|
|

楼主 |
发表于 2018-4-9 11:18:59
|
显示全部楼层
按照您说的我试了一下,爬取成功了
代码是这样的
import scrapy
from scrquote_all.items import ScrquoteAllItem
class QuoteallSpider(scrapy.Spider):
name='quoteall'
start_urls=[
'http://quotes.toscrape.com/page/1/',
]
def parse(self,response):
for quote in response.css('div.quote'):
item=ScrquoteAllItem()
item['text']=quote.css('span.text::text').extract_first()
item['author']=quote.css('small.author::text').extract_first()
item['tags']=quote.css('div.tags a.tag::text').extract()
yield item
next_page=response.css('li.next a::attr(href)').extract_first()
if next_page is not None:
yield response.follow(next_page,callback=self.parse)

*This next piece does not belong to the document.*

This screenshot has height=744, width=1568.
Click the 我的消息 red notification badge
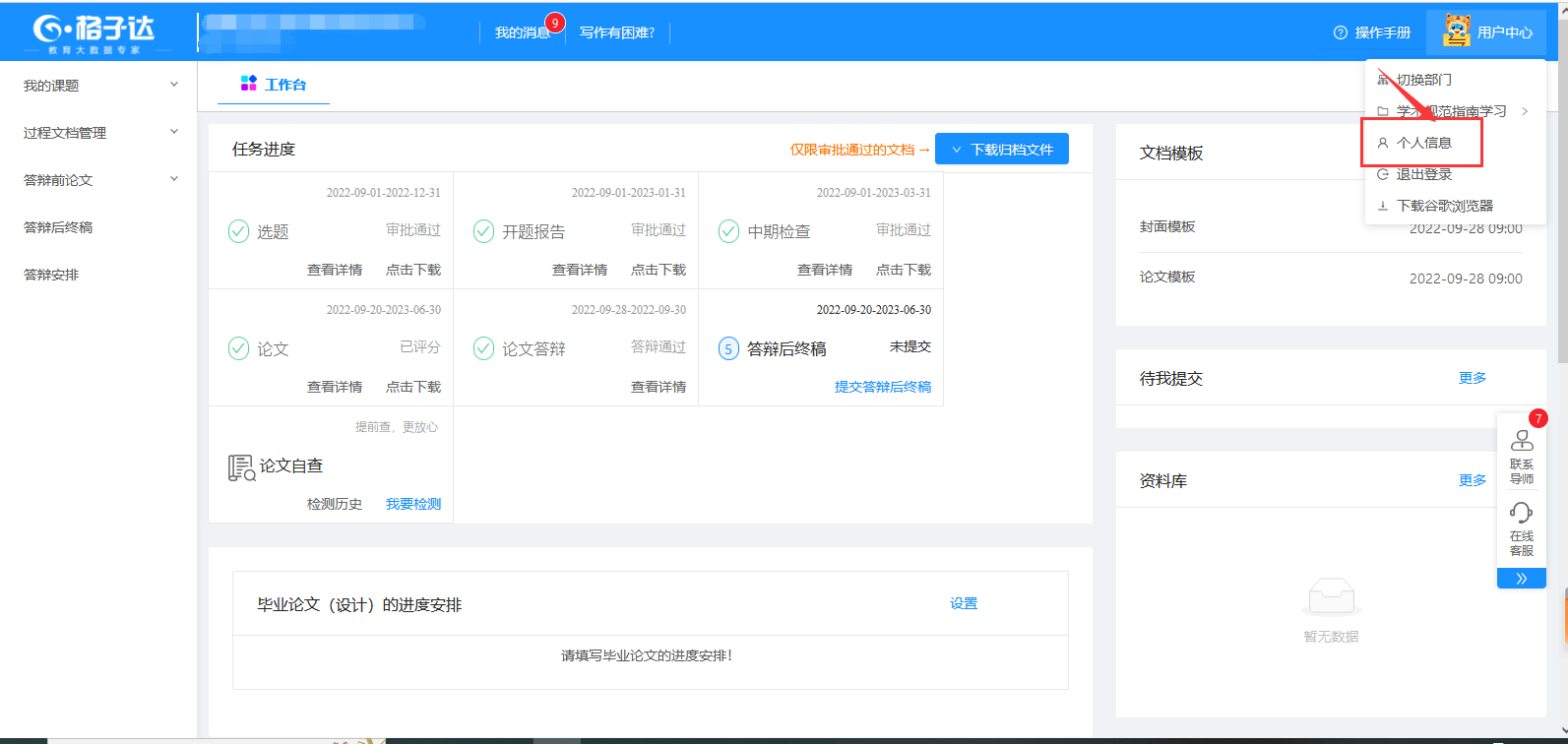(555, 23)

但我还是有一点疑问想请教一下,,、最后返回的仍然是一个大的列表,就是和我最开始想做成的效果是一样的
[
{"text": "\u201cThe world as we have created it is a process of our thinking. It cannot be changed without changing our thinking.\u201d", "author": "Albert Einstein", "tags": ["change", "deep-thoughts", "thinking", "world"]},
{"text": "\u201cIt is our choices, Harry, that show what we truly are, far more than our abilities.\u201d", "author": "J.K. Rowling", "tags": ["abilities", "choices"]},
{"text": "\u201cThere are only two ways to live your life. One is as though nothing is a miracle. The other is as though everything is a miracle.\u201d", "author": "Albert Einstein", "tags": ["inspirational", "life", "live", "miracle", "miracles"]},
...
]
这是最后返回保存的json文件的格式,,我明明每一次单独返回结果的,为什么最后保存的文件还是一个大的列表呢? |
|